§ Task:
Reproduce word for word the stretch of the Apache log filtering thread below from "What about using" through "works without escaping.".

* START Given text *

I have a big apache log file and I need to filter that and leave only (in a new file) the log from a certain IP: 192.168.1.102

I try using this command:

sed -e "/^192.168.1.102/d" < input.txt > output.txt

But "/d" removes those entries, and I needt to leave them.

Thanks.

+2  A: 

What about using grep?

cat input.txt | grep -e "^192.168.1.102" > output.txt

EDIT: As noted in the comments below, escaping the dots in the regex is necessary to make it correct. Escaping in the regex is done with backslashes:

cat input.txt | grep -e "^192\.168\.1\.102" > output.txt
Tomalak
+1, grep is the right tool. There's no need to use `cat`, it just slows things down, and "." should be escaped: `grep -e "^192\.168\.1\.102" input.txt > output.txt`
Giuseppe Cardone
PS: As @Daniel Vandersluis correctly noted, you need to escape the dots in the regex. Escaping rules may depend on the command interpreter you are using, usually escaping is done by a backslash.
Tomalak
It works without escaping.
gustyaquino
@gusty: Yes, it does, but only by accident. It would match `192_168_1_102` as well, without escaping.
Tomalak
Both commands outputs the exact same result to me. Thank you.
gustyaquino
@gusty or `1925168819102`
Daniel Vandersluis
@Tomalak: very good point
gustyaquino
@Tomalak, could you edit your answer so I could accept that? since I'm new I don't know if it matter..
gustyaquino
@gusty: You're right. Done.
Tomalak
@Tomalak: i think he meant also removing useless cat, to the form Giuseppe Cardone proposed
gertas
You can do it without escaping the dots like this: `grep -F '192.168.1.102'` which sees the dots as literal, but you can't anchor it to the beginning of the line this way.
Dennis Williamson
@Dennis, OK, comment deleted. Will delete this one, too, later, so no need to confirm. ;-)

* END Given text *
* START Data excerpt *

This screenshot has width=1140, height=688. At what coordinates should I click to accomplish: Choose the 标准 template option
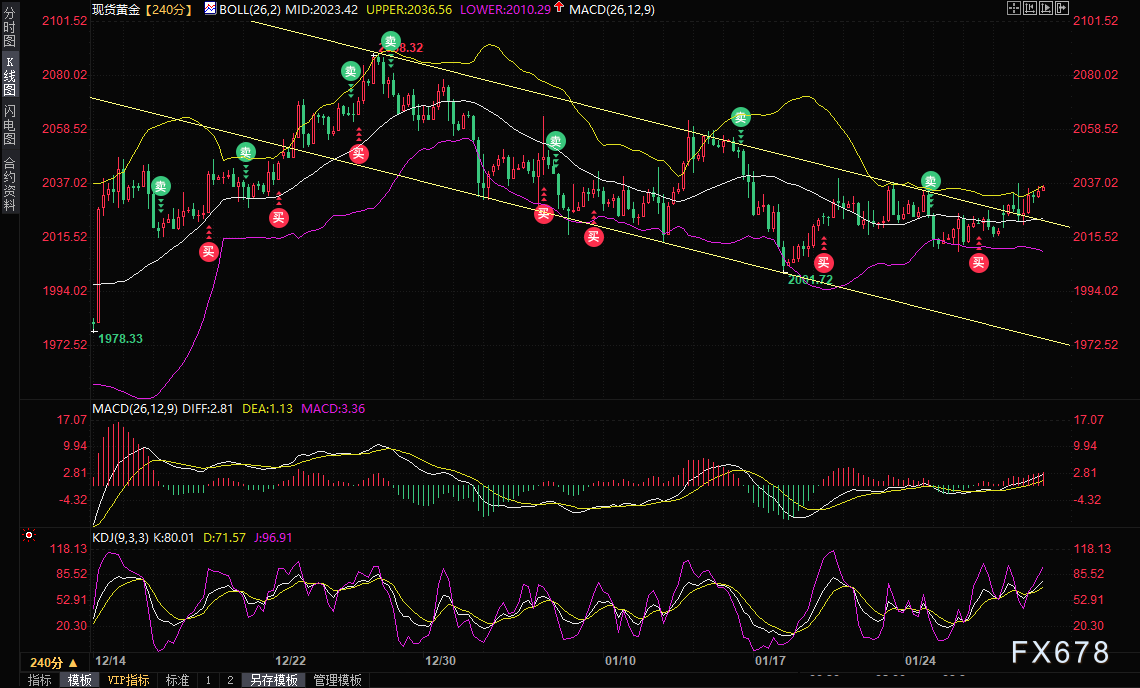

* END Data excerpt *

§ Answer to the exercise:
What about using grep?

cat input.txt | grep -e "^192.168.1.102" > output.txt

EDIT: As noted in the comments below, escaping the dots in the regex is necessary to make it correct. Escaping in the regex is done with backslashes:

cat input.txt | grep -e "^192\.168\.1\.102" > output.txt
Tomalak
+1, grep is the right tool. There's no need to use `cat`, it just slows things down, and "." should be escaped: `grep -e "^192\.168\.1\.102" input.txt > output.txt`
Giuseppe Cardone
PS: As @Daniel Vandersluis correctly noted, you need to escape the dots in the regex. Escaping rules may depend on the command interpreter you are using, usually escaping is done by a backslash.
Tomalak
It works without escaping.